I can see not wanting a McDonald’s beside you, but a little local coffee shop would be great
If this helps to reduce dependency on large corporations like Walmart and Amazon, then it can’t be done soon enough!
Is there anything stopping a bug company from clandestinly creating smaller companies to take over? That’s my only concern, I have no care or interest in running a businss so I have no idea how difficult that would be to pull off
Outside of major roads (the proposal sounds like it allows strip-mall-type businesses facing onto major roads), the limits are on square footage, traffic, hours, and compliance with residential noise and similar restrictions. Mcdonald’s probably wants to be open at 1am and have two lanes of drive-thru, but if some franchisee thinks they can make a go of it with a day-hour-only, walk-up-only store, I say let them try.
Sounds good. Having all the houses over there while everything else is over here was a stupid idea.
I’m sure there are people who like their rolling sea of samey houses with no commerce, but some people have poor taste and bad ideas.
Homefront businesses are a huge economic boon. Zoning them out of existence was a direct attack on the working class.
It’s fucked up that this was ever a question.
Hell yeah! Gimme some of that sweet corner store action!
We need more bodegas in neighborhoods
I think Winnipeg used to long ago? Certainly noticed all the boarded shops just randomly in the middle of older suburbs when I still went there to see grandparents.
Everywhere did until the early to mid 20th century. Exclusionary zoning was invented to keep the poor’s in their place.
rip residential roads
Wouldn’t having distribution happen from within residential areas improve road conditions? Instead of every resident needing to drive out of the area to get supplies, a much smaller number of supply vehicles come into the residential area, meaning that the residents need to do significantly less driving to obtain supplies.
Instead of everyone going up to the bar to fill a glass, you send one person to bring a jug back to the table.
These are corner stores in a dense city, not a Costco in the middle of a subdivision. No one is driving to these stores.
You think so many things will be accessible for people without driving that the roads will fall into disuse? Unfortunately I don’t think they’re planning to go that far.
If anything, eliminating cars would probably improve the roads since there will be much less wear and tear. People will still be walking there and want a good walking experience, so improvements will still happen.

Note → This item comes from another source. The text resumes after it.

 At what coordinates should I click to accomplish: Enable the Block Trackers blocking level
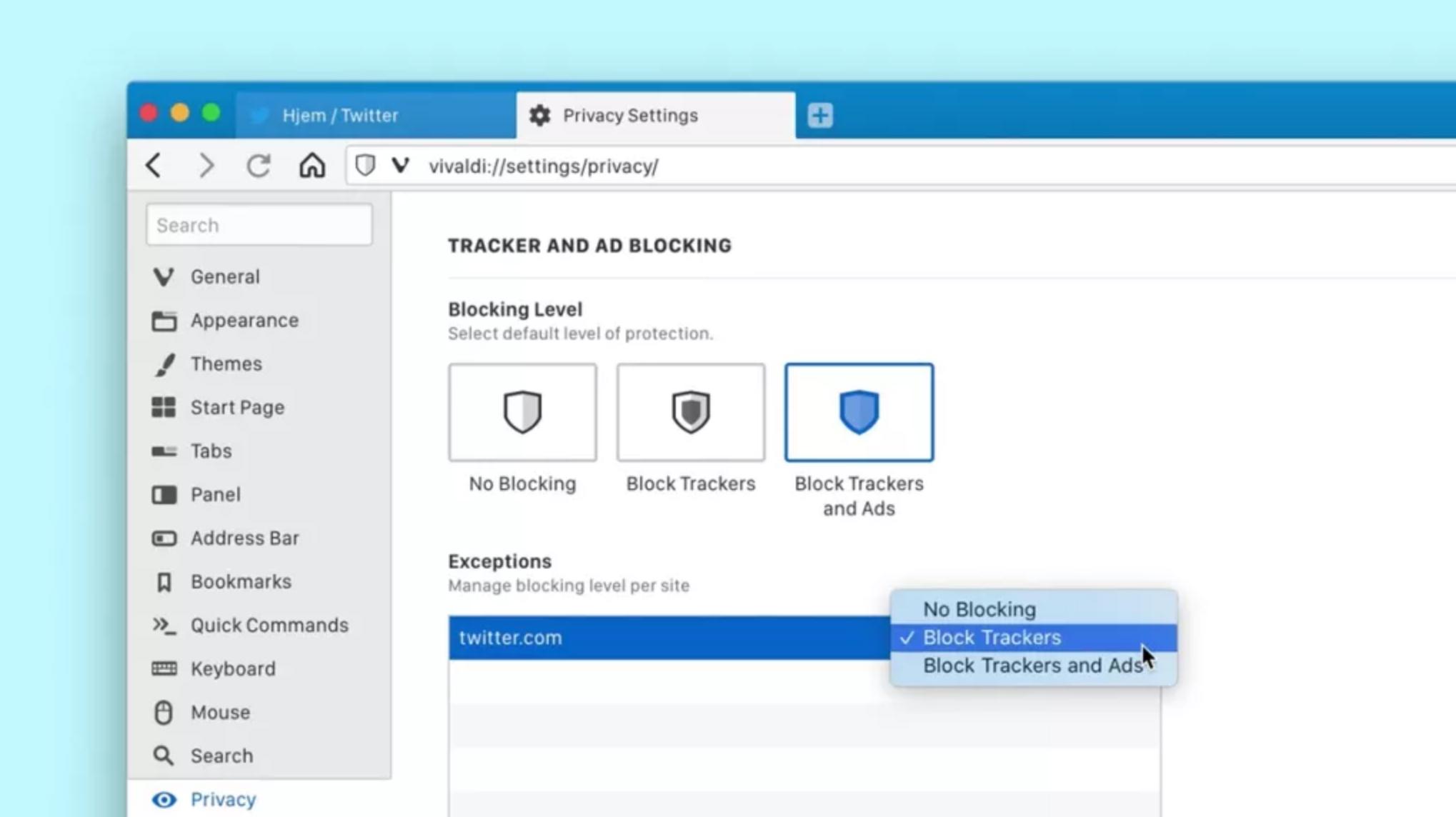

Loaded-up big trucks/semis and frost-thaw cycles are the source of almost all road wear. Less passenger cars/SUVs/unloaded pickups wouldn’t really matter.

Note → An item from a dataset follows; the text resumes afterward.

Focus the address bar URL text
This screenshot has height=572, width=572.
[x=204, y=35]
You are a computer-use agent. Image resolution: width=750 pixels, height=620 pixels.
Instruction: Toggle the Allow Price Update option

I think the person you were responding to was making a joke.
You think a corner store in someone’s former garage is going to put Costco out of business? Why can’t something be not extreme. Small businesses serve a few nearby streets, and make living there slightly more convenient, with maybe a few extra cars taking street parking. Boring changes.
I see garbage trucks on residential streets several times weekly. They should be able to handle delivery traffic for your neighbourhood corner store, cafe, arcade or restaurant. (And in Scarborough and Etobicoke the residential roads are full of potholes even without heavy truck traffic). Small stores probably won’t be getting tractors with 50ft trailers either.